Erforderliche Arbeiten.
- a) Fassen Sie den Auszug über Stebes Rückkehr bei den US Open 2017 in zwei Sätzen zusammen.
- b) Schreiben Sie den Auszug über Stebes Rückkehr bei den US Open 2017 weiter, beginnend nach dessen letztem Satz.

Bereitgestellter Auszug.

Doch hier, bei den US Open 2017, war er auf einmal wieder da, auf einer großen Bühne, bei einem der schillernden Grand Slam-Turniere - und auch wenn er sich am Donnerstag nach einer Vier-Satz-Niederlage gegen Damir Dzumhur (Bosnien-Herzegowina) aus New York verabschieden musste, war er doch ein Gewinner unter vielen frühen Verlierern im deutschen Lager. Im Januar 2013 hatte Stebe, der zwischenzeitlich fast 30 Monate lang außer Gefecht gesetzt war im professionellen Tennisbetrieb, sein letztes Topturnier bestritten, bei den Australian Open. Nun begeisterte der Mittzwanziger aus Vaihingen an der Enz vorübergehend sogar als Comeback-Phänomen der US Open, mit erfolgreich überstandener Qualifikation und einem Erstrundensieg. "Das ist eine tolle Story, diese Rückkehr in die Weltspitze nach so viel Pech", befand DTB-Herrenchef Boris Becker. Gegen Dzumhur hatten sich Verschleißerscheinungen bei Stebe bemerkbar gemacht, es zwickte in der Hüfte und im Oberschenkel. Immerhin 40 Matches hatte er in den letzten zehn Wochen bestritten. "Jetzt muss ich mal etwas Kraft schöpfen, mal zurückdrehen", sagte Stebe.

"Sicher war das nicht"

Stebes bisher größter Tennismoment hatte sich vor rund fünf Jahren am Hamburger Rothenbaum abgespielt. Da kam der Schwabe plötzlich im letzten Einzel der Relegationspartie gegen Australien zum Einsatz, beim Stand von 2:2 musste er raus auf den Centre Court, zum Duell gegen Altmeister Lleyton Hewitt. Stebe bestand die Herausforderung mit Bravour, er überrumpelte Hewitt in drei Sätzen. Er bewahrte Deutschland vor dem Abstieg, er war auf einmal ein Davis Cup-Held. Aber was er nach Jahren voller Schmerzen und Sorgen, voller Ängste und Ungewissheiten nun schaffte, war allemal höher zu bewerten als jener schlagzeilenträchtige Erfolgsmoment gegen Hewitt. "Dass ich hier stehe und wieder Grand Slam-Tennis spiele, kommt mir wie ein kleines Wunder vor. Sicher war das nicht immer", sagte Stebe nach dem US Open-Abenteuer in New York.

Immer wieder hatte er von diesem Augenblick geträumt, von der Rückkehr auf die größten Tennisbühnen. Und dieser Traum hielt auch seine Moral aufrecht, seinen Kampfeswillen, seine Leidenschaft. Sich gegen immer neue Widrigkeiten zu behaupten, Verletzungen serienweise wegzustecken, das stählte ihn. Machte ihn mental härter und stärker als jemals zuvor. Alles ließ er schließlich hinter sich: Hüftverletzungen, Beckenentzündungen, Streßfrakturen, Probleme mit der Lendenwirbelsäule, auch noch eine Leistenoperation. Stetig und beharrlich kämpfte er sich in der Rangliste nach oben, noch im letzten Jahr stand er um Platz 600, dann schaffte er es unter die Top 500, die Top 200.

Extrahiertes Material.
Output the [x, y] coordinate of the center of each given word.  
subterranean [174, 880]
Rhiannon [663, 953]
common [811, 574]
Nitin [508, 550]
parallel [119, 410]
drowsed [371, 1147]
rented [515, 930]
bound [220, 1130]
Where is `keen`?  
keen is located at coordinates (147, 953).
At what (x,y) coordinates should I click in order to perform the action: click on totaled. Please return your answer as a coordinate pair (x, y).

Die Lösungen.
- a) Bei den US Open 2017 stand Stebe, der zwischenzeitlich fast 30 Monate außer Gefecht gesetzt war, nach überstandener Qualifikation und einem Erstrundensieg wieder auf einer großen Bühne, bevor er sich nach einer Vier-Satz-Niederlage gegen Damir Dzumhur verabschieden musste. Nach zahlreichen Verletzungen hatte er sich in der Rangliste von etwa Platz 600 bis unter die Top 200 nach oben gekämpft und bezeichnete seine Rückkehr zum Grand Slam-Tennis als kleines Wunder.

- b)
Wiedereinstieg in die Top 100

Und jetzt, nach dem Auftritt in New York, war er seinen eigenen Erwartungen, dem persönlichen Plansoll, schon deutlich voraus - als neuer, alter Top 100-Spieler. "Das hatte ich für diese Saison nicht erwartet. das ist unglaublich." Selbstbewusstsein hatte er zuletzt auch aus starken Auftritten bei Challenger-Turnieren bezogen, vor den US Open gewann er einen gutbesetzten Wettbewerb im kanadischen Vancouver, rauschte dann durch die US Open-Qualifikation hindurch. "Ich bin ein anderer Spieler geworden. Aggressiver, druckvoller, dynamischer", sagt Stebe, der in seinem ersten Tennisleben bis auf Platz 71 der Rangliste sprang, "ich hatte nie so viel Spaß am Tennis wie jetzt."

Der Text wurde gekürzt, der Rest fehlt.